Выбрать главу

Наконец от Густаво пришло письмо: два тоненьких листочка. На одном он нарисовал «Сервию» и вокруг скачут из воды дельфины. На другом — шумный порт под синим небом и внизу подпись: «Ливерпуль». Сзади несколько строчек: «Дорогая Ирма, я думаю о вас и ваших горах. Нога зажила. Завтра мы отплываем в Африку. Говорят, она очень красивая. Надеюсь, вы хорошо устроились в Америке. Храни вас Господь. Густаво Пароди». Письмо было написано тем же аккуратным почерком, каким сделана подпись. Значит, он сам его написал. Или нанял писца — и тот расписался за него.

— Хорошие рисунки, — заметила Лула.

Постеснявшись своих корявых каракулей, я пришла к писцу. Он молча вздернул кустистую бровь, когда я объяснила, что пишу матросу. Я поблагодарила Густаво за рисунки, сообщила, что нашла работу и друзей, что учу английский и надеюсь когда-нибудь снова с ним встретиться. Про то, что я живу в мастерской, говорить не стала. Потом я сама поставила подпись, нарисовала оливковую рощу и отдала писцу вместе с конвертом Густаво — там по-английски был указан длинный адрес пароходной компании.

— Значит, этот моряк уже вам писал?

— Конечно.

— Хм.

— Ты только не жди, что ответ придет со дня на день, — предупредила Лула. — Он будет еще в Африке, когда твое письмо доберется до Англии.

— Не буду, — согласилась я.

И все же, хоть ниточка между мной и Густаво не толще паутинки, но без единой весточки от Карло и от Дзии он — то немногое, что связывает меня с Италией.

В Кливленде настали не лучшие времена. Цены росли, в том числе, на лен, чечевицу и хлеб. Мистрис сказала, что заказчики требуют затейливые вышивки, и теперь на каждый воротничок уходило больше времени. Вечером, когда мы вставали из-за стола, спина трещала и скрипели суставы, а по ночам девушки долго вертелись в кровати, потирая застывшие мышцы.

— Вам повезло, что вообще нашли работу, — презрительно отмахивалась Мистрис.

Она была права: оборванные женщины проходили мимо мастерской, жадно заглядывая в пыльные окна.

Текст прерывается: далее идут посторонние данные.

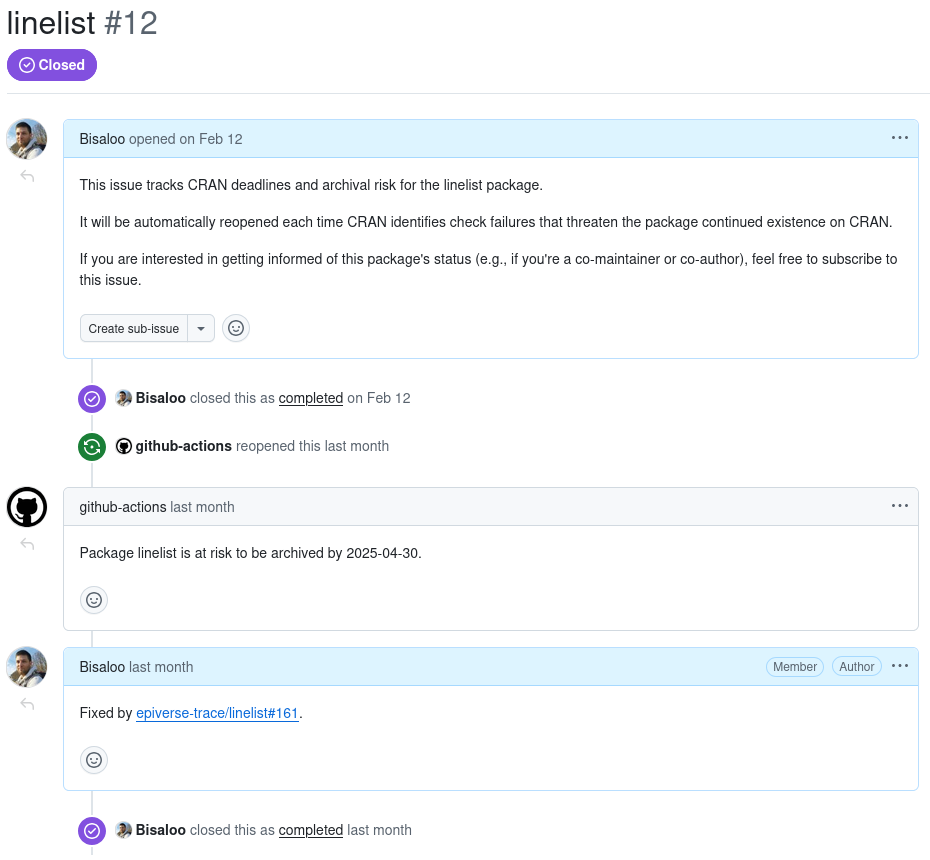
Task: Open options menu on github-actions comment
Action: [x=900, y=506]
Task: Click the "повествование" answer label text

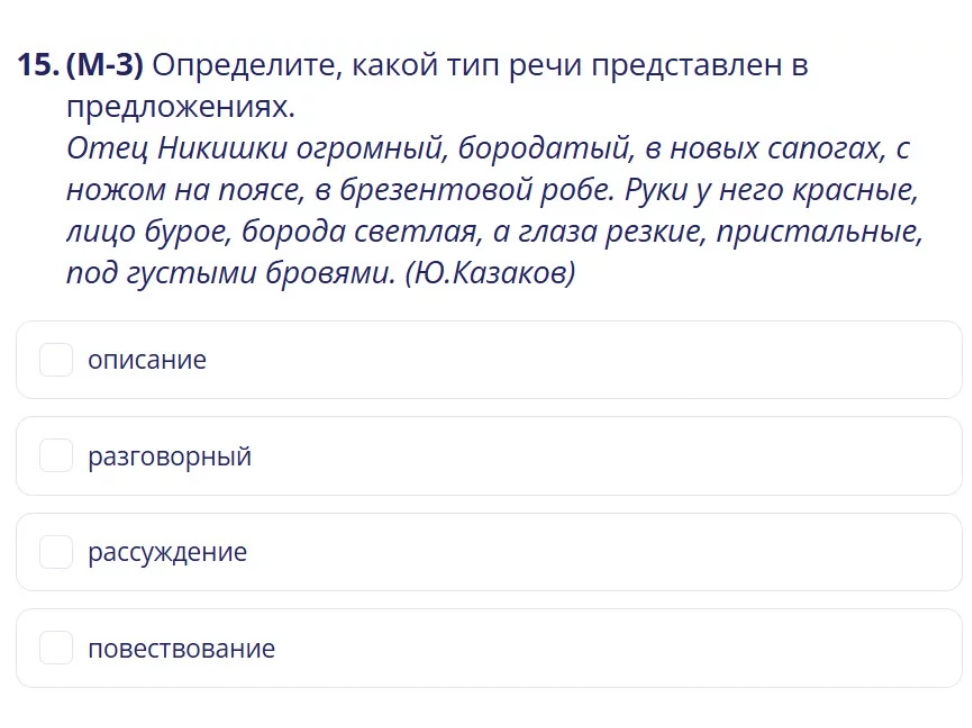Action: click(x=181, y=648)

Резкий осенний ветер унес жару прочь. Город преобразился, и мне впервые довелось наблюдать поразительное зрелище: листья стали пурпурными, багряными, желтыми и рыжими. Роскошным покрывалом они окутали деревья, а сверху раскинулась кобальтова синь небес. Как же это непохоже на бурые осенние краски у нас дома. Но когда Лула нашла пушистую гусеницу с красной полоской поперек живота, то покачала головой и пробормотала:

— Беда. Идет тяжелая зима.

Лула не ошиблась. Вскоре наступили холода, гораздо более жестокие, чем в Опи. Потом выпал снег и завалил город. Озеро Эри замерзло в ноябре. По ночам ветер задувал в щели нашей спальной и на полу лежал снег. Сырая одежда, развешанная под стропилами, к утру замерзала и становилась жесткой. Все вокруг было холодное: тарелки, кружки, нитки и ножницы, даже деревянные столы и лавки. Мистрис поставила в комнате, где мы работали, маленькие жаровни, но вычитала с нас деньги за уголь и жаловалась, что мы лентяйки, воротнички выходят неаккуратные и плохо продаются. Пальцы стыли и не гнулись. Из-за этого они были все исколоты, кровь пачкала белую ткань, и по ночам нам приходилось отстирывать их в ледяной воде.

В начале декабря, в день Непорочного Зачатия, фургон коронера подъехал к дому напротив. Мы видели, как мужчины в черных фуражках торопливо взбежали по лестнице, а вскоре вынесли на улицу маленький неподвижный сверток.

— Режь, шей, работай! — скомандовала Мистрис. — Это не ваша семья и не ваша забота.

На другой день Лула узнала, что они приезжали за рыжей девчушкой. Ее отец потерял работу и истощенный ребенок умер от лихорадки. Я взяла пять свинцовых пуговиц Ассунты и отнесла их матери девочки.

— Из Италии, — пояснила я.

Я видела похожие в витрине магазина, они стоили довольно дорого. Во всяком случае достаточно, чтобы купить еды и немного угля. Всхлипывая, она поблагодарила меня, и я поскорей пошла обратно под пронизывающим ветром. О, Дзия, как мне не хватает твоих теплых объятий по ночам, как не хватает огня, что весело потрескивал в нашем очаге, и даже запаха отцовского табака. Зима ползла медленно. Мистрис все сильнее разбавляла водой нашу похлебку. Девушки негодовали и требовали больше хлеба.